That's why I'm writing this column today. Today I'd like to quote from a guest op-ed in last week Britain's Financial Times written by William Rhodes. I even took my title from him. Who is William Rhodes? Followers of international finance know him well. He's the senior vice president of Citigroup and the president and CEO of Citibank. But what's important here is that he's also first vice chairman of the Institute of International Finance, which concerns itself with developing economies. Rhodes sometimes comes to Turkey, and his words are valued by Turkish financial circles.
At the beginning of his op-ed, Rhodes analyzes the positive developments of the world economy regionally. 'Much of the good news has come as a result of extraordinary levels of liquidity pouring into opportunities around the globe,' he writes. 'To a large extent this is due to the Federal Reserve's expansionary monetary policies early in the decade and the US administration's fiscal stimulus. The yen carry trade has also facilitated the buoyant expansion of investments and leverage evident everywhere today.' It provides resources for investments and credits, he adds.

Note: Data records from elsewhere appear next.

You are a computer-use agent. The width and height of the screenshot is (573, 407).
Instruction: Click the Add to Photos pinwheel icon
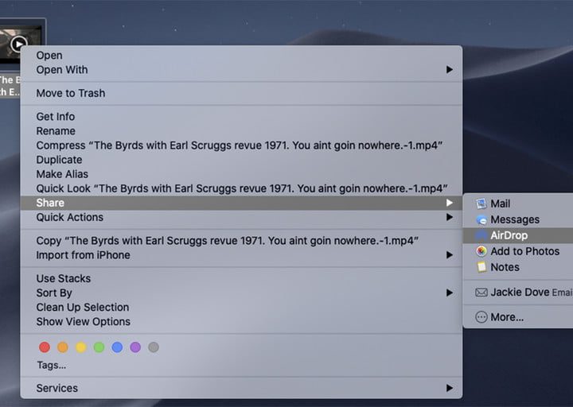coord(481,251)
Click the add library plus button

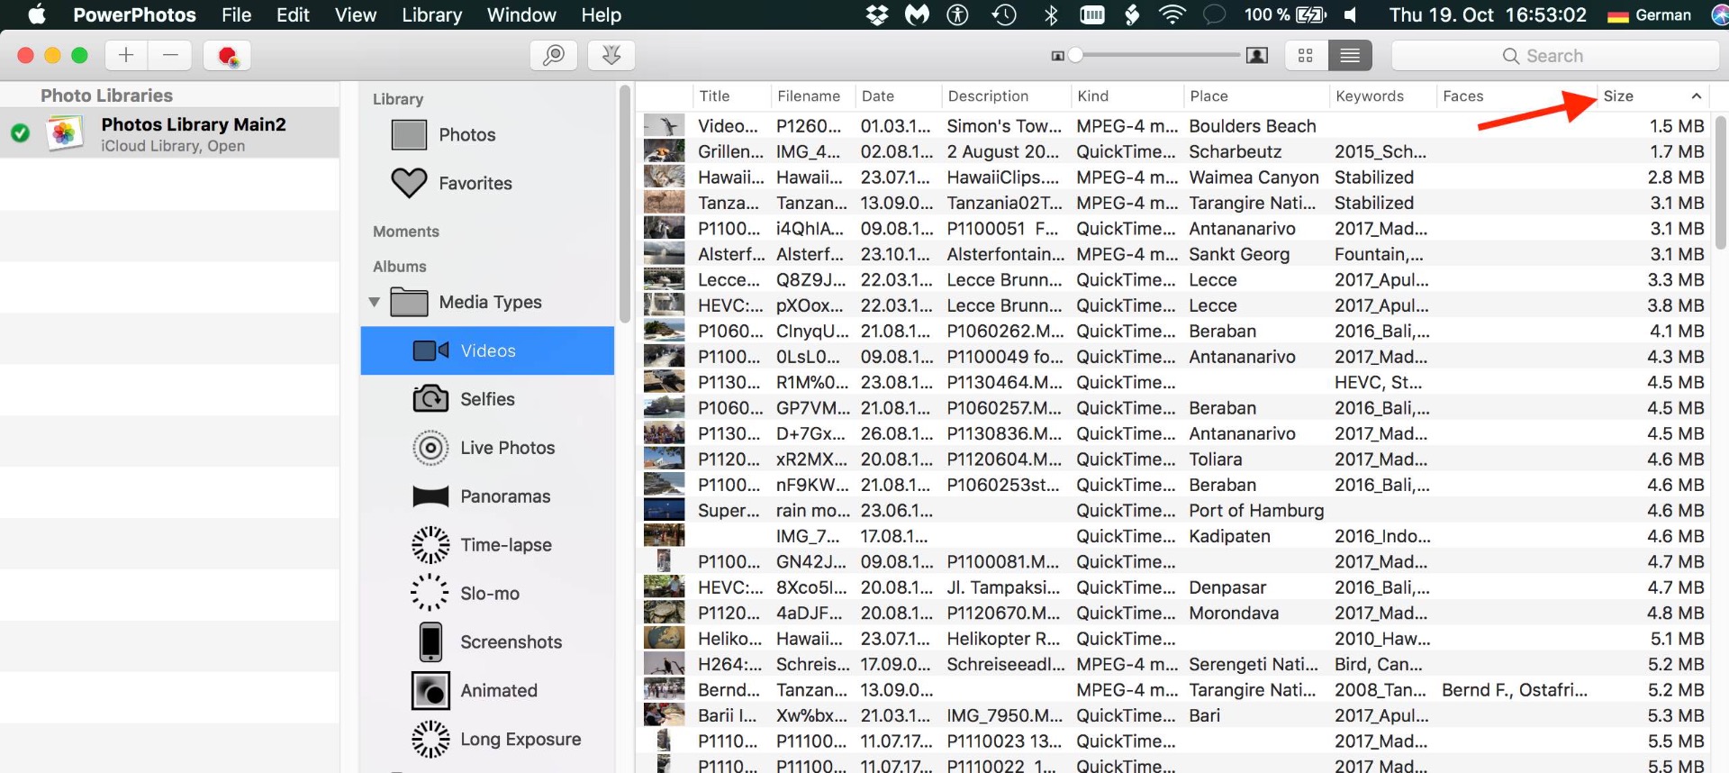[126, 55]
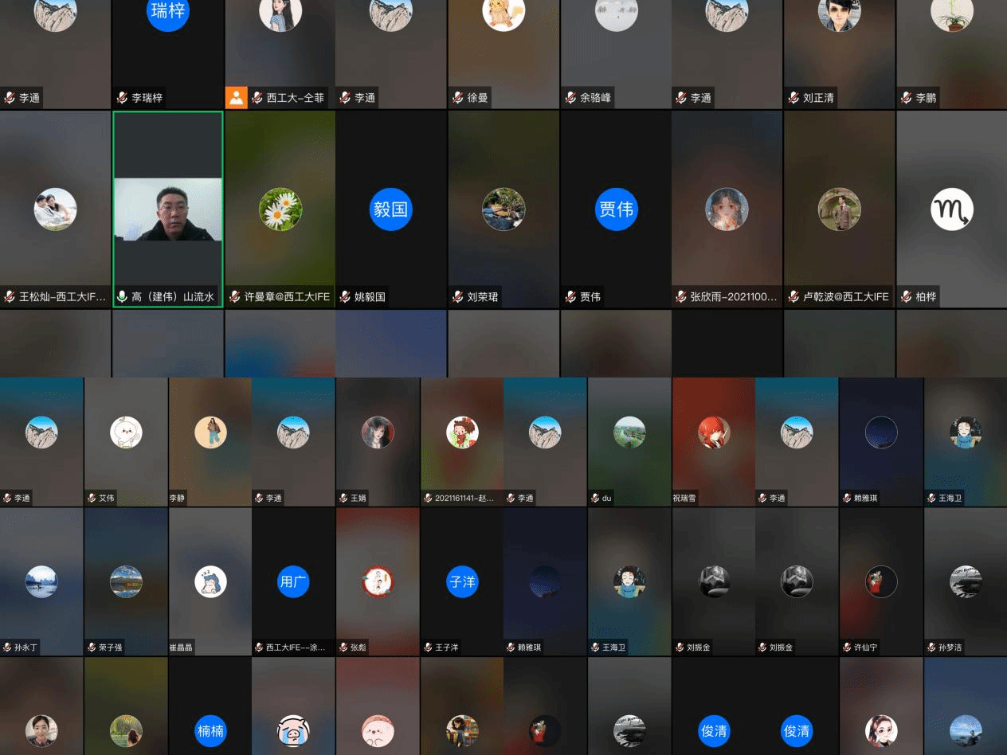Click the Scorpio symbol avatar of 柏桦
This screenshot has height=755, width=1007.
pos(952,209)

Rhodes has another insight. 'It has been my experience that periods of economic expansion tend to last between five and seven years,' he says. He also writes that the correction seen last May was a soft one and reckons that as America is now in its sixth year of expansion, there will be a real, and serious, correction within the next 12 months.
Lastly, Rhodes writes about the new actors such as hedge funds and private equity, about which I wrote in past columns. He further stresses that the most important issues will not be inflation, growth and interest rates themselves but the management of the destabilization and corrective effects of these international actors in international markets.
In sum, we should be optimistic but also cautious."